Limitations of our study included that data collection for subsequent cephalosporin treatments was obtained from the Vanderbilt University Medical Center electronic health record from July 6, 2022 to December 5, 2024. Therefore, we cannot comment on additional cephalosporin treatments received outside our health care system. This study included small sample sizes, and there is the possibility that large sample sizes might detect subtle differences between the described groups. Approximately one fourth of the low-risk patients who had negative skin testing were lost to follow-up and did not undergo cephalosporin OCs. Therefore, there may have been a possible selection bias in those who underwent OCs. There is also the possibility of selection bias in patients who chose to undergo DOC versus skin testing followed by OC, because the choice was patient preference. We used a history-based risk stratification approach to categorize low-risk CALs, and therefore there may be limited external validity if a different approach is used. Our study was performed in an outpatient drug allergy clinic and did not investigate challenging low-risk CALs in the inpatient setting. Additionally, our study was performed in North America, which has different use patterns of oral versus parenteral aminopenicillins and thus may have different cephalosporin sensitization patterns compared with Europe or Australia.1 Direct oral challenges are a safe and efficacious strategy for delabeling low-risk CALs in the outpatient setting and were acceptable for around half of patients when it was offered in this small cohort.

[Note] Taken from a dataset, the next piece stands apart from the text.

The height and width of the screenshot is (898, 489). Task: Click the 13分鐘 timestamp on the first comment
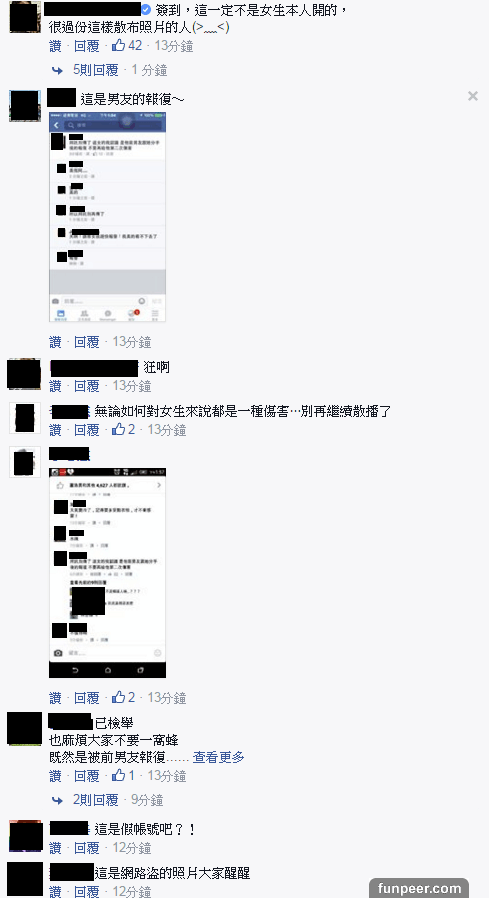[x=174, y=46]
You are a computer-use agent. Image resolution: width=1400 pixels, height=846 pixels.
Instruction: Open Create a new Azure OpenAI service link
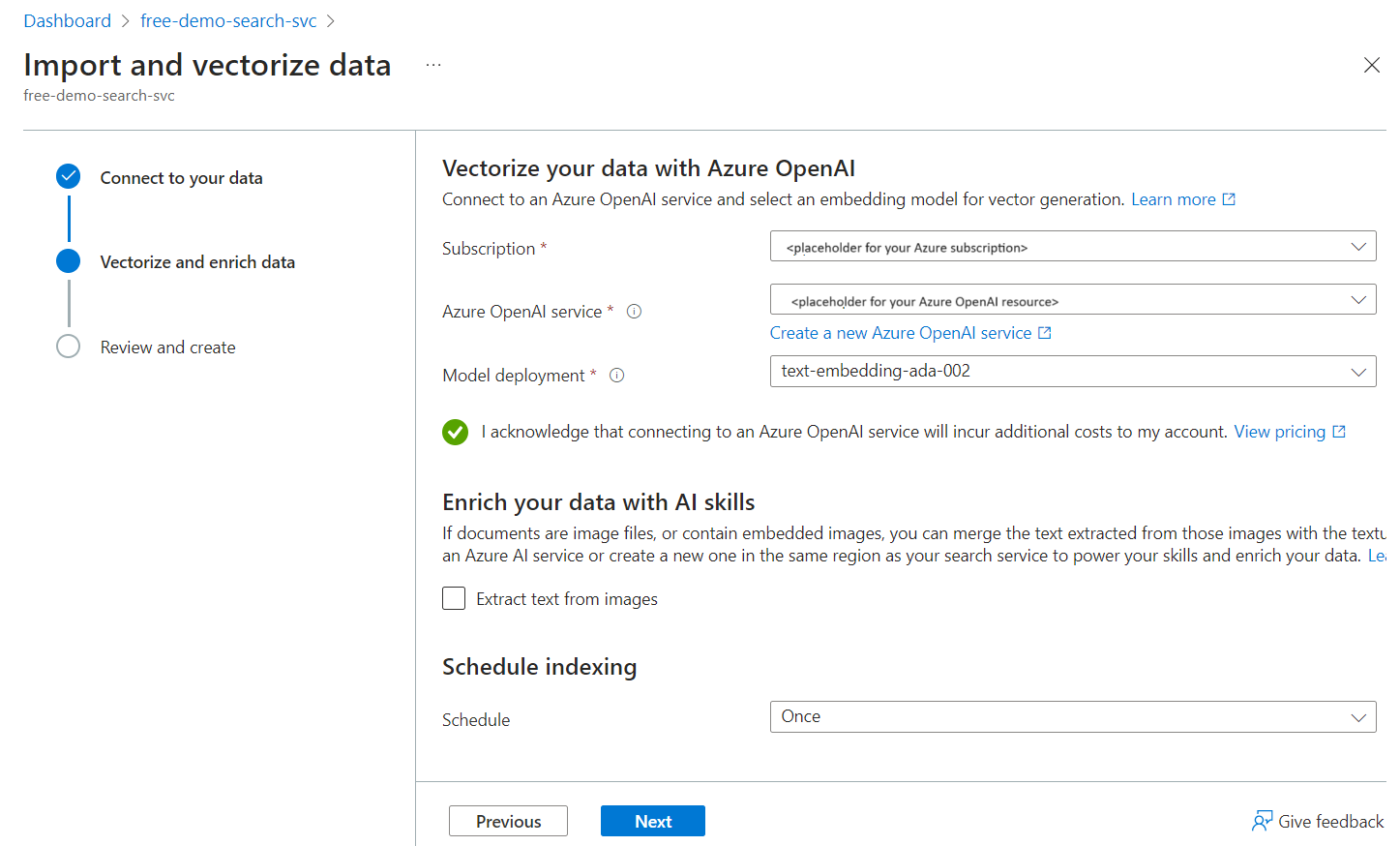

Our study supports the possibility of future prospective and randomized studies investigating delabeling low-risk CALs in other practice settings to optimize personal and public health outcomes.
Supplementary Material
Clinical Implications.
Direct oral challenges are a safe and effective strategy for delabeling low-risk cephalosporin allergy labels in adults in the outpatient setting.
Acknowledgments
C.A. Stone, Jr received funding from the Agency for Healthcare Research and Quality (K12 HS026395 and R01HS030234); is the recipient of an American Academy of Allergy, Asthma & Immunology Foundation Faculty Development Award, which directly supported this research; and receives additional unrelated funding support from the National Institute of Allergy and Infectious Diseases (Grant U01AI181927) for alpha-gal allergy research and a pilot award for chemotherapy allergy research from the Vanderbilt Ingram Cancer Center/Chic Awareness. M.S. Krantz is supported by grants from the American Academy of Allergy, Asthma & Immunology Foundation and National Institutes of Health Grant K08AI185260. E.J. Phillips reports grants and funding from the National Institutes of Health (R01HG010863, R01AI152183, U01AI154659, R13AR078623, and UAI109565) and from the National Health and Medical Research Council of Australia.
Footnotes
Conflicts of interest: The authors declare that they have no relevant conflicts of interest.